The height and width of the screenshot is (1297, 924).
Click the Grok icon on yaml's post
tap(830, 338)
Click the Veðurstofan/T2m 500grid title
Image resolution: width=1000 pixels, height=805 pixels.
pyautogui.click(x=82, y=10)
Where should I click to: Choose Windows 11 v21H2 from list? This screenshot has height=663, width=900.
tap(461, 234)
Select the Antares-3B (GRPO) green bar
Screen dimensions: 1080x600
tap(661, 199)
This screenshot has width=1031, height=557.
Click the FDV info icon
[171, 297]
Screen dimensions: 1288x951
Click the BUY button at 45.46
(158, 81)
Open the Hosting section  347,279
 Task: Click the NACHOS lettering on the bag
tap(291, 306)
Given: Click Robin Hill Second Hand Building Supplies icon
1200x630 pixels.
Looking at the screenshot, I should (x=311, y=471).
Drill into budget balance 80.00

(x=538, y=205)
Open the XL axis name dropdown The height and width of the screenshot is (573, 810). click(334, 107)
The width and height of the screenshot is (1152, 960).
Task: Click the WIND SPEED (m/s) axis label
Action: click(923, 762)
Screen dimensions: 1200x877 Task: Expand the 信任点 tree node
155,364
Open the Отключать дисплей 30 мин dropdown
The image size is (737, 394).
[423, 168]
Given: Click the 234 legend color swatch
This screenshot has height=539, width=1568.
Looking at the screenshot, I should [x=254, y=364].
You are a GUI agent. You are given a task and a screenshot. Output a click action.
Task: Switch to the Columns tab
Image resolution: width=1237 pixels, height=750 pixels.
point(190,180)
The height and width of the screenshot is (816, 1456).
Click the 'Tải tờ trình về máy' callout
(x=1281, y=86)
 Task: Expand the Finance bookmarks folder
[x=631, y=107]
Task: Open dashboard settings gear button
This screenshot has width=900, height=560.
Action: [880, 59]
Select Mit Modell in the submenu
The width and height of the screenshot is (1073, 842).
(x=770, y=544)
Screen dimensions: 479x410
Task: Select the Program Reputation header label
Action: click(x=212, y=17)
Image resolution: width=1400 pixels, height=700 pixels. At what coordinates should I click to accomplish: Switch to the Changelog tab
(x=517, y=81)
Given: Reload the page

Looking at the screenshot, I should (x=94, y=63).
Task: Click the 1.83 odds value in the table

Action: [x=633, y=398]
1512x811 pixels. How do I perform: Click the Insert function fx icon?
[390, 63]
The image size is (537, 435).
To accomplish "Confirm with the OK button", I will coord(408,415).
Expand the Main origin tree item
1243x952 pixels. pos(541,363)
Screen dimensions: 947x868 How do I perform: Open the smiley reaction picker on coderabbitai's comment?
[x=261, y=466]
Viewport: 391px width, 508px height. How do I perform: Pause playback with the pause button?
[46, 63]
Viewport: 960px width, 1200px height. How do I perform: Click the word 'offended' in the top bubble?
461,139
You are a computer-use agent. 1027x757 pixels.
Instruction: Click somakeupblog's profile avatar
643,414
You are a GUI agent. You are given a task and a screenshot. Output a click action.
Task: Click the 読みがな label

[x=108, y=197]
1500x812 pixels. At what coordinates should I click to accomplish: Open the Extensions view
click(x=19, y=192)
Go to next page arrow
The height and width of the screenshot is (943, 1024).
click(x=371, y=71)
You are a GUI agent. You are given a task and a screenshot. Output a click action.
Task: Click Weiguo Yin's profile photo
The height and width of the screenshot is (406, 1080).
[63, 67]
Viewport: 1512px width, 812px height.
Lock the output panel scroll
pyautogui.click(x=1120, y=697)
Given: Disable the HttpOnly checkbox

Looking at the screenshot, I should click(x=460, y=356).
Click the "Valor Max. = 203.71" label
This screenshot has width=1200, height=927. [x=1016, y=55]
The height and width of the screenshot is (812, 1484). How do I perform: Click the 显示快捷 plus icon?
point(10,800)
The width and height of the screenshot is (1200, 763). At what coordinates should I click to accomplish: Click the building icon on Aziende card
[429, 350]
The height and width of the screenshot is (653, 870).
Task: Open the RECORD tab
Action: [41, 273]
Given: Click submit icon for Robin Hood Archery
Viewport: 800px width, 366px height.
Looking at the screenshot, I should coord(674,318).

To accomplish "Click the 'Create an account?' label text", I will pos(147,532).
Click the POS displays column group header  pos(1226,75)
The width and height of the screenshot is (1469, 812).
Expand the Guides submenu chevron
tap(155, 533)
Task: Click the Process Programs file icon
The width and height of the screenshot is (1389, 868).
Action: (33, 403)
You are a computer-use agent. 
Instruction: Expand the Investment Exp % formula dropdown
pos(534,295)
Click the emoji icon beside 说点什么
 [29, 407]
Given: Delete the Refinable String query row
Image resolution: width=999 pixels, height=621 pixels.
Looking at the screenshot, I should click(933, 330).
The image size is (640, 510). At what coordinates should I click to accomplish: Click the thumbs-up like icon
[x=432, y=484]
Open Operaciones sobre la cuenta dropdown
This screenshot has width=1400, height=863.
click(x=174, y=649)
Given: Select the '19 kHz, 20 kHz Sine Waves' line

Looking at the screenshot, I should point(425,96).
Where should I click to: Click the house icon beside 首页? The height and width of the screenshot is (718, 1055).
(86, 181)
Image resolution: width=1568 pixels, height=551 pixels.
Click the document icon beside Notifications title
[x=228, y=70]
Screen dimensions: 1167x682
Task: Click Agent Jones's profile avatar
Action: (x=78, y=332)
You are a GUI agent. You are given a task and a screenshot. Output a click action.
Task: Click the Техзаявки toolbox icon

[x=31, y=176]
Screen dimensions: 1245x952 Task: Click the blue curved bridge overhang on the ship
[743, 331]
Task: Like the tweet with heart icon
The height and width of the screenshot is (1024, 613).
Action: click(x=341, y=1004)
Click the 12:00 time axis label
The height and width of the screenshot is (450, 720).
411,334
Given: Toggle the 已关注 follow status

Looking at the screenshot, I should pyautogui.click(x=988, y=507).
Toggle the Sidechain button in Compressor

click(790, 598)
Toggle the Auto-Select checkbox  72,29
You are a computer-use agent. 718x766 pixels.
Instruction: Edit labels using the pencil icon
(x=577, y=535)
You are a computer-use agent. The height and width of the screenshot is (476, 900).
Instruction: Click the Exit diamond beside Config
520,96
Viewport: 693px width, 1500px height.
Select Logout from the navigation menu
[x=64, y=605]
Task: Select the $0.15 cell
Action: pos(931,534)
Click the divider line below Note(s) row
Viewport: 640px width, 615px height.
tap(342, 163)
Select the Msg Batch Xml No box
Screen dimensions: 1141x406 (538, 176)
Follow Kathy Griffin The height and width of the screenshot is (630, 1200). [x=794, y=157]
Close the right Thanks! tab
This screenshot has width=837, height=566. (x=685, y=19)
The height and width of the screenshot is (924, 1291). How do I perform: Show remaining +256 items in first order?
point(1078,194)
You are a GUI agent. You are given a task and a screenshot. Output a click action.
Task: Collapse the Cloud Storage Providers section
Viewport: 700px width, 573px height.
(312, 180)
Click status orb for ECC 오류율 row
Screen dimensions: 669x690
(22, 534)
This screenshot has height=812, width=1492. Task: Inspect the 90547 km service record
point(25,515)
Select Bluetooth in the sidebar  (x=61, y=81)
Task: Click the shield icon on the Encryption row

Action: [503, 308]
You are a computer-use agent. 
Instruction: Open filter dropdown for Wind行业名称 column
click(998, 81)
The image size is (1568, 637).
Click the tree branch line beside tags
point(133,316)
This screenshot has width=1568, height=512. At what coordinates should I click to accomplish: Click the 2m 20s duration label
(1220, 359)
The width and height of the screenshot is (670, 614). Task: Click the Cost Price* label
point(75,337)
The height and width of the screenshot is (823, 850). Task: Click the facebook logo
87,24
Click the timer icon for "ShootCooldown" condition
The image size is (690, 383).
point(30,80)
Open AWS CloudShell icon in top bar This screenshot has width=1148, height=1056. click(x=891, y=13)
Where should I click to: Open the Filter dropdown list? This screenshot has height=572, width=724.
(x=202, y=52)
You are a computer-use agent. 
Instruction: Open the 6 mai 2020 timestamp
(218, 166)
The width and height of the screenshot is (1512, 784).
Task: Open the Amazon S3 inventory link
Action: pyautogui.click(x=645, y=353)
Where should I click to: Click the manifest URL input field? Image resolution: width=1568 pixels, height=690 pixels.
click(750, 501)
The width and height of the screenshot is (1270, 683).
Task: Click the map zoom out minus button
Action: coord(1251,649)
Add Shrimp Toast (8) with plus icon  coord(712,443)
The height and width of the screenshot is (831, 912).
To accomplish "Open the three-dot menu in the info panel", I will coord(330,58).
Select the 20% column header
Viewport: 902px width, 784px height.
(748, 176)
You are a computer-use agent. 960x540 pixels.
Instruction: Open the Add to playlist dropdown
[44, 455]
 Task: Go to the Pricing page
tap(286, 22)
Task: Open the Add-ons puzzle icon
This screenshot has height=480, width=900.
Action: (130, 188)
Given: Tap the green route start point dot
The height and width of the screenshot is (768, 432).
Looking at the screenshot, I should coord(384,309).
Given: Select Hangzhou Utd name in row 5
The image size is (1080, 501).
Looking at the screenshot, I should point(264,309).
+-------+
WHAT THE EXERCISE ASKS:
Through the line that contains "Select Mit Modell in the submenu", copy the material above exactly, beginning at its first line and including nothing more.

ANSWER BELOW:
The height and width of the screenshot is (1297, 924).
Click the Grok icon on yaml's post
tap(830, 338)
Click the Veðurstofan/T2m 500grid title
Image resolution: width=1000 pixels, height=805 pixels.
pyautogui.click(x=82, y=10)
Where should I click to: Choose Windows 11 v21H2 from list? This screenshot has height=663, width=900.
tap(461, 234)
Select the Antares-3B (GRPO) green bar
Screen dimensions: 1080x600
tap(661, 199)
This screenshot has width=1031, height=557.
Click the FDV info icon
[171, 297]
Screen dimensions: 1288x951
Click the BUY button at 45.46
(158, 81)
Open the Hosting section  347,279
 Task: Click the NACHOS lettering on the bag
tap(291, 306)
Given: Click Robin Hill Second Hand Building Supplies icon
1200x630 pixels.
Looking at the screenshot, I should (x=311, y=471).
Drill into budget balance 80.00

(x=538, y=205)
Open the XL axis name dropdown The height and width of the screenshot is (573, 810). click(334, 107)
The width and height of the screenshot is (1152, 960).
Task: Click the WIND SPEED (m/s) axis label
Action: click(923, 762)
Screen dimensions: 1200x877 Task: Expand the 信任点 tree node
155,364
Open the Отключать дисплей 30 мин dropdown
The image size is (737, 394).
[423, 168]
Given: Click the 234 legend color swatch
This screenshot has height=539, width=1568.
Looking at the screenshot, I should [x=254, y=364].
You are a GUI agent. You are given a task and a screenshot. Output a click action.
Task: Switch to the Columns tab
Image resolution: width=1237 pixels, height=750 pixels.
point(190,180)
The height and width of the screenshot is (816, 1456).
Click the 'Tải tờ trình về máy' callout
(x=1281, y=86)
 Task: Expand the Finance bookmarks folder
[x=631, y=107]
Task: Open dashboard settings gear button
This screenshot has width=900, height=560.
Action: [880, 59]
Select Mit Modell in the submenu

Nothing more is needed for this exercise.